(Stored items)
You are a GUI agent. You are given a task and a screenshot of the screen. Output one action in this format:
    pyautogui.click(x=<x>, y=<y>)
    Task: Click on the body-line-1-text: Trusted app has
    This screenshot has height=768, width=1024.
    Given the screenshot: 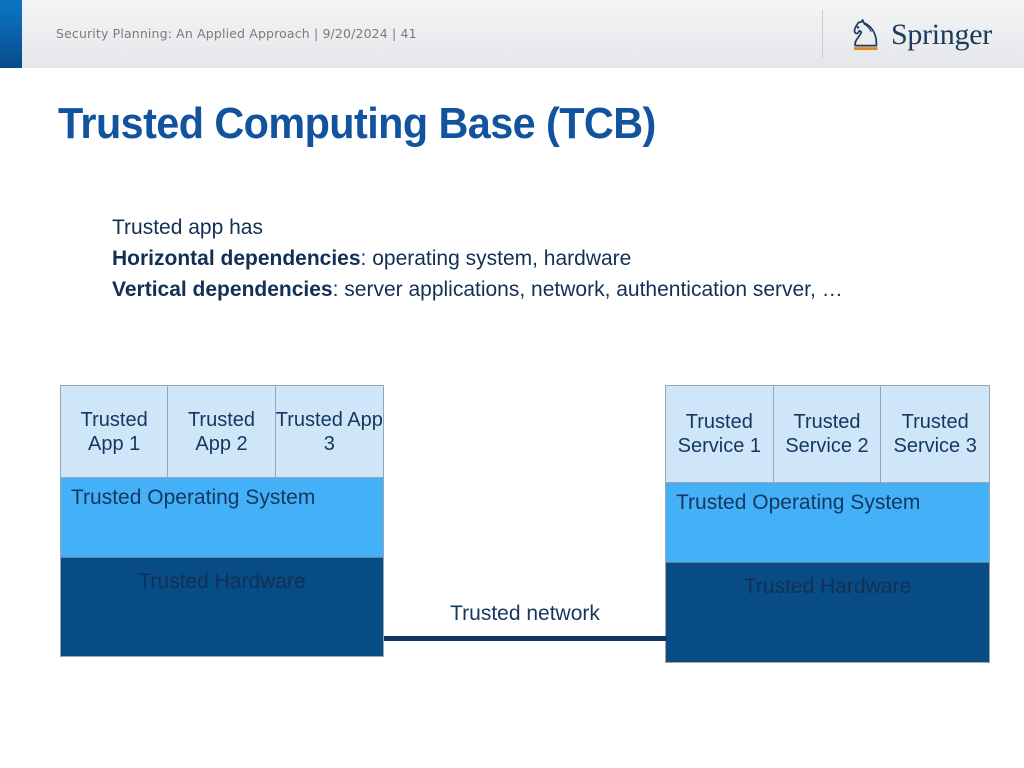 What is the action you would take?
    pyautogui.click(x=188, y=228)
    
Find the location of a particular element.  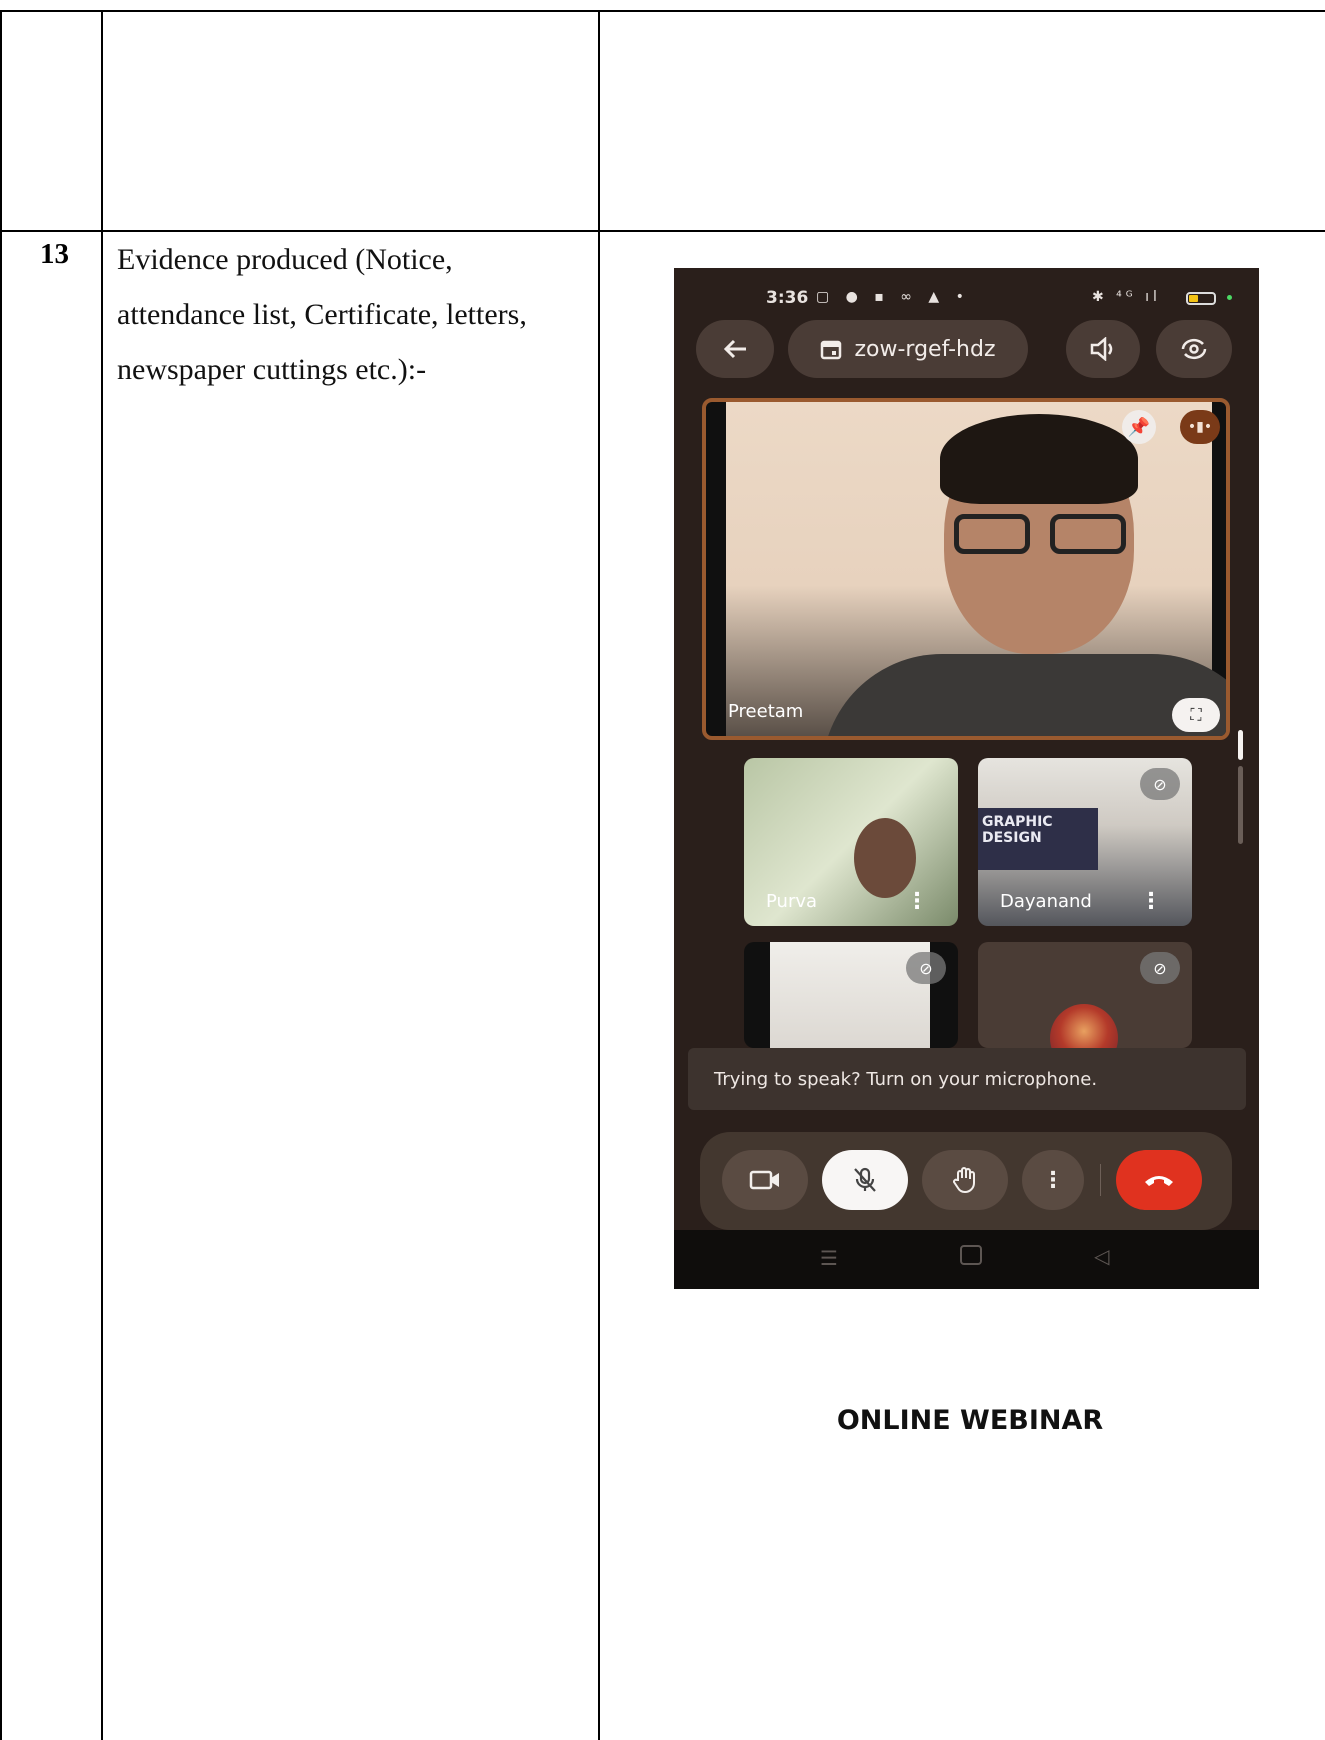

# [DIRECTIONS FOR THIS TASK]
Copy out, word for word, the part of the material above that starts at its first line and ends with the line containing "This screenshot has", including both of those lines.

# [RESPONSE BOX]
You are a GUI agent. You are given a task and a screenshot of the screen. Output one action in this format:
    pyautogui.click(x=<x>, y=<y>)
    Task: Click on the body-line-1-text: Trusted app has
    This screenshot has height=768, width=1024.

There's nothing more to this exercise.